If you’re planning to organise an event this year to encourage openness around death and dying, why not host a Final Fling. Be part of the movement!
Get our How-to guide for top tips.
In our world, ‘Final Fling’ means 3 things:
- it’s www.finalfling.com – our growing online community that provides a source of information and set of planning tools to support making life and death decisions.
- it’s the spirited name we give to a funeral or end-of-life celebration.
- it’s an event or activity that promotes openness around end-of-life.
Out there in the world, others use the term “Final Fling” in different contexts. It’s the ball or gathering celebrating the end of university years. It’s the last wild night out before settling down to a committed partnership (… if you have the emotional maturity of a 14 year old).
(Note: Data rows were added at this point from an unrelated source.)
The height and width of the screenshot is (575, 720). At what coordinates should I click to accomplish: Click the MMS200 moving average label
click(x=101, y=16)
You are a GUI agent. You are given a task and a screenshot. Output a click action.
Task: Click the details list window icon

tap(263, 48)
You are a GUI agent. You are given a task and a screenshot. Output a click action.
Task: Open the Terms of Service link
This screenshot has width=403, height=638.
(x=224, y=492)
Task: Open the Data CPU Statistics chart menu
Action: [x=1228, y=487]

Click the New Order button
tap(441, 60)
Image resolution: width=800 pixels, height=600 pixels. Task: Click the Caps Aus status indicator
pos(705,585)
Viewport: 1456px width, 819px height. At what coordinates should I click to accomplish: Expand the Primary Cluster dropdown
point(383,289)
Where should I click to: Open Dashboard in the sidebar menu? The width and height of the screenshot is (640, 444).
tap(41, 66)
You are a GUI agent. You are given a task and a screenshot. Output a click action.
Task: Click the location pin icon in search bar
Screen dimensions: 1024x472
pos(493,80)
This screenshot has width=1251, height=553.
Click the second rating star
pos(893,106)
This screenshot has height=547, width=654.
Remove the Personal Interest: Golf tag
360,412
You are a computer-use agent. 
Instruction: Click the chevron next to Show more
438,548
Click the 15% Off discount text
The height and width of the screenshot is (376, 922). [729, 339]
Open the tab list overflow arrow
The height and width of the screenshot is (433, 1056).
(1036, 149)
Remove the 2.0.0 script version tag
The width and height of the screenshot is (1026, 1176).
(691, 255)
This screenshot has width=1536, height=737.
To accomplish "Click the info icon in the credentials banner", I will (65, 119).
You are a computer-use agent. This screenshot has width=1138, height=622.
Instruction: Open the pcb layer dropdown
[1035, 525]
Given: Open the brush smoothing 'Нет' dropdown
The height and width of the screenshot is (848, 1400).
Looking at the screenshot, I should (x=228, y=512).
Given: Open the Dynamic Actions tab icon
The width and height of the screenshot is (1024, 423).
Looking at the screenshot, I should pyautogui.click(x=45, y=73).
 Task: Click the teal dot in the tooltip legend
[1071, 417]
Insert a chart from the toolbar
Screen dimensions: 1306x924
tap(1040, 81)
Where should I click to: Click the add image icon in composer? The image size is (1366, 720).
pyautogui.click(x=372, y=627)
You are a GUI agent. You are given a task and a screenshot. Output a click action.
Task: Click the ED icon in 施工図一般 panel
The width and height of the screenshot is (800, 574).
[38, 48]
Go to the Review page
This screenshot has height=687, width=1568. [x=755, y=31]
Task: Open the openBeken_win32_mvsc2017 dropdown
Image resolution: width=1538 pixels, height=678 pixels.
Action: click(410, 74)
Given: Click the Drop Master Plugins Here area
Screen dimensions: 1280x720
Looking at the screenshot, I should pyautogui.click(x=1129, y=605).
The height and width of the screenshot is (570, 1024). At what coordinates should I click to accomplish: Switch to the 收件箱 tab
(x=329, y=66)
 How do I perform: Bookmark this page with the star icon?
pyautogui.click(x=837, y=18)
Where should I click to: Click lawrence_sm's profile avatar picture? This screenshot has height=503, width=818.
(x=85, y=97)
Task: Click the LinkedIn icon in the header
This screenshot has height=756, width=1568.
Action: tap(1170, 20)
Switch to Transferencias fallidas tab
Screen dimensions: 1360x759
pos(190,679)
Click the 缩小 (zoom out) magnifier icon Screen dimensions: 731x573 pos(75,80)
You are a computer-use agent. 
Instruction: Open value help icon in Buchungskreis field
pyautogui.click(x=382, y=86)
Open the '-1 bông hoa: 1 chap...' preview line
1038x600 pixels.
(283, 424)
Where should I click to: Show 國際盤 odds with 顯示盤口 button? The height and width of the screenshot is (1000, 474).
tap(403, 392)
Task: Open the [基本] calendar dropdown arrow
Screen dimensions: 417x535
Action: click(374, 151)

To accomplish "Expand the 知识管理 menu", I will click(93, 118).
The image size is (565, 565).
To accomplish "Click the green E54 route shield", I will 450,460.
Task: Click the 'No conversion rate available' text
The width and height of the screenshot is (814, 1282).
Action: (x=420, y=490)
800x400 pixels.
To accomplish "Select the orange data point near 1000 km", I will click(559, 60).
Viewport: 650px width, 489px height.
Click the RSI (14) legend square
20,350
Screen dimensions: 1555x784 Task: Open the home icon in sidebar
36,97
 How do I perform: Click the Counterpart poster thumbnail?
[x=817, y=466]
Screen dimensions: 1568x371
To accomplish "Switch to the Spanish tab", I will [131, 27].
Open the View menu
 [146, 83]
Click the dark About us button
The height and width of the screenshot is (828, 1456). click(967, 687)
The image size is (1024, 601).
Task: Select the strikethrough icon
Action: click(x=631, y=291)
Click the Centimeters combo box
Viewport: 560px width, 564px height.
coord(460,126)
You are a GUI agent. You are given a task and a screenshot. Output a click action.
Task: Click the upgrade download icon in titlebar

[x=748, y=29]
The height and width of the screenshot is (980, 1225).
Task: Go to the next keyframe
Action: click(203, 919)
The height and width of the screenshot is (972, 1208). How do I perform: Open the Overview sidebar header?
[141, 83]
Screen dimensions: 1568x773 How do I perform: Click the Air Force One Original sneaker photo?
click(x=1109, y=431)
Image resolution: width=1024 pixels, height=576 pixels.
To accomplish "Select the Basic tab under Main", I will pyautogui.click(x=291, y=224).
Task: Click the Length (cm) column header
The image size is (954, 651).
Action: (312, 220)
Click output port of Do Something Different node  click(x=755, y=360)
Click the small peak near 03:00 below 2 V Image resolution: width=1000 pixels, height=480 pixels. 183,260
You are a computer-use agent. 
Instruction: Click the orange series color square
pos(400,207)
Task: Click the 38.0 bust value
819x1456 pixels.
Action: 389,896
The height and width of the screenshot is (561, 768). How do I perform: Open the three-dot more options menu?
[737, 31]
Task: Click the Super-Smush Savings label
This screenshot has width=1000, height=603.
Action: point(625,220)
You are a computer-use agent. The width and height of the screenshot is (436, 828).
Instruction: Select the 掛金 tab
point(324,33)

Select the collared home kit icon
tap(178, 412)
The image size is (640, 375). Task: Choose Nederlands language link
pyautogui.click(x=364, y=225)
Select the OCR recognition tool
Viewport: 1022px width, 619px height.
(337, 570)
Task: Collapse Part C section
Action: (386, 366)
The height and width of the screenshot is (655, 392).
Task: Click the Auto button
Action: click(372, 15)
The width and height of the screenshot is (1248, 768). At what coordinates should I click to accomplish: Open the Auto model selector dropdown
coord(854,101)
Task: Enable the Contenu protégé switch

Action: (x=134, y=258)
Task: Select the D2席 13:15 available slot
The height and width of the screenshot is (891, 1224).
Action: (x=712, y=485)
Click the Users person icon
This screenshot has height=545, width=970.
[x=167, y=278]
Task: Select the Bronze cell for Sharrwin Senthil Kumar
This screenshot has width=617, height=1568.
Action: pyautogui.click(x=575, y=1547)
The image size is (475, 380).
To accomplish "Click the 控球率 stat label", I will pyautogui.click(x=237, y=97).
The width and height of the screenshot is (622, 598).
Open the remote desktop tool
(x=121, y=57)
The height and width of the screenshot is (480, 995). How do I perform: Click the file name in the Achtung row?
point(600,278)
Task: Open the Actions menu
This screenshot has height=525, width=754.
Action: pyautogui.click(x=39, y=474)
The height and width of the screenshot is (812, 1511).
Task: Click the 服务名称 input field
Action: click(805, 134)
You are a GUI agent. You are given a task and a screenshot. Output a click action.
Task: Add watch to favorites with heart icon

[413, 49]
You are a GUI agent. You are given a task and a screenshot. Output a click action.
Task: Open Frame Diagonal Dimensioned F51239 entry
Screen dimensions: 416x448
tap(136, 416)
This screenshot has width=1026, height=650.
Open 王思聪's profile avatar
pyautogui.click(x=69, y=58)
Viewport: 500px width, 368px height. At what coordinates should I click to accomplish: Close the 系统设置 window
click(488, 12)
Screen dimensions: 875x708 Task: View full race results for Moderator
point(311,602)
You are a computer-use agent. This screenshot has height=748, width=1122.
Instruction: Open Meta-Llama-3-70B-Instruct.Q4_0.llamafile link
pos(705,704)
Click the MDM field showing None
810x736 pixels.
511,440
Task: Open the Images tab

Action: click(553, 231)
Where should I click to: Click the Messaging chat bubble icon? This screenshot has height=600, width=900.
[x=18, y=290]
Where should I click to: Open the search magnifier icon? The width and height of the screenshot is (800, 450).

It’s the never-ending goodbye Status Quo tour. When our Founder, B, took the idea for Final Fling to BBC’s Dragons Den, Duncan Bannatyne thought Final Fling was to be a date site for older people. Wishful thinking Dunc.
WHO might host a Final Fling?
Any individual, group of friends, family, community of people or organisation. For example, at the start of 2015, friend of Final Fling, Allistair Anderson at Compassionate Funerals held a festival called Bold Words that featured 3 key constructs:
WHY host a Final Fling?
The context can vary – from a funeral to remembrance tribute or an event to encourage others to think and talk openly about life and death.
Here’s our Top 5 reasons to host a Final Fling:
- as a life celebration or memorial event
- as a way of facing and embracing mortality
- as an event for Dying Matters Awareness Week in May
- as an end-of-life planning workshop
- as the finale of an event or festival.
HOW to host a Final Fling
The main thing we advocate is that any Final Fling should be about meaning and value for everyone involved. It’s not about how much cash you splash. The more a Final Fling is hand-knitted, sleeves rolled up, all-hands-to-the-tiller, the better. Spending time together baking squiffy-looking buns is better than spending a lot of money on top-end catering. It’s the process that counts. Being part of organising a Final Fling provides an important connection among people, helping build relationships, ownership of the event and crucially, affords time for casual conversations about important issues. It’s the chat in the background, over the stove, at the sink, doing the shopping that counts.
So, get to it. Download our How-to host a Final Fling guide and start planning!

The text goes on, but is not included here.